If anything, it just makes me glad that RISC-V also has specs for UEFI-like interfaces.




Many (most) devices with secure boot have hardware fuses, but the software that reads them is usually broken. Rust and an eye towards sound cryptographic primitives (especially against side channels) will definitely go a distance towards protecting against this, although logic bugs are also quite common.

This bootloader doesn’t actually seem to be a real secure / trusted boot implementation anyway, just a thing that verifies updates.


What is the story with rust and cryptographic side channels? I imagine the layers of abstraction (e.g. an iterator may have arbitrary O) would make it harder to see those?


The layers don't really matter.
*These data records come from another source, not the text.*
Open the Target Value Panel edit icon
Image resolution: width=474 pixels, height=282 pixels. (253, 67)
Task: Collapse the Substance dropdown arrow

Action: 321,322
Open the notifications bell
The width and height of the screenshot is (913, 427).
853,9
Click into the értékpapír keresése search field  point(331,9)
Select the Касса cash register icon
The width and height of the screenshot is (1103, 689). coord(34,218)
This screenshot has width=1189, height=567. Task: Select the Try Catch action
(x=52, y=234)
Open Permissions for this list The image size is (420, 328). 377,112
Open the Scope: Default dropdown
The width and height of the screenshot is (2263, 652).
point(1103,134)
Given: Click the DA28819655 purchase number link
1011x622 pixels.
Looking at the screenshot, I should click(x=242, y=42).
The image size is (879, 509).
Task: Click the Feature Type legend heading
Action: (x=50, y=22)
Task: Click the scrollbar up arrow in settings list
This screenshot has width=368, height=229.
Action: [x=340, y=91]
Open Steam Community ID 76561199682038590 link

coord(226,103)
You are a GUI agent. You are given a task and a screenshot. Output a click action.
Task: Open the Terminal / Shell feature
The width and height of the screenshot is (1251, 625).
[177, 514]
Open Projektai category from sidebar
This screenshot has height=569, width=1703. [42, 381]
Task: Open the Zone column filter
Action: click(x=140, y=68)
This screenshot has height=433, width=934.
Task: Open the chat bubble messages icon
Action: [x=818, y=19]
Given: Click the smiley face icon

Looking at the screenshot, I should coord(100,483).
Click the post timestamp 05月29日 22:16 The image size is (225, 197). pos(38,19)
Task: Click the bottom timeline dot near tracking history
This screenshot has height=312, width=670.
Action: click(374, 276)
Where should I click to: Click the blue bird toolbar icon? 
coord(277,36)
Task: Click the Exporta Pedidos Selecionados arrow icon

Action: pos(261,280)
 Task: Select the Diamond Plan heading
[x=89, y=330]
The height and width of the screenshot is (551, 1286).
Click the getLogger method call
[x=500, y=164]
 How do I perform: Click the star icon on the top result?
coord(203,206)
Any side-effect or implementation detail (especially in a language with an optimizing compiler) is not a good protection against side channel attacks.

Where Rust (and most languages with a robust type system) can help prevent side channel issues is via typing - all cryptographic operations in a given library can be implemented with (for example), a TimingSafeU32 type that only implements constant-time operations (comparison, multiplication, addition, etc). This massively reduces the opportunity for mistakes. Traits make implementing this type of system much easier and more elegant.

`rust-timing-shield` and `subtle` are both a good example here, as well as really everything in https://github.com/dalek-cryptography .


I'd be more worried about early exits from loops in an iterator, e.g. if you had a .any() derived function, or short-circuiting logic in boolean operators with a lazily evaluated second parameter. A type system won't protect you from that.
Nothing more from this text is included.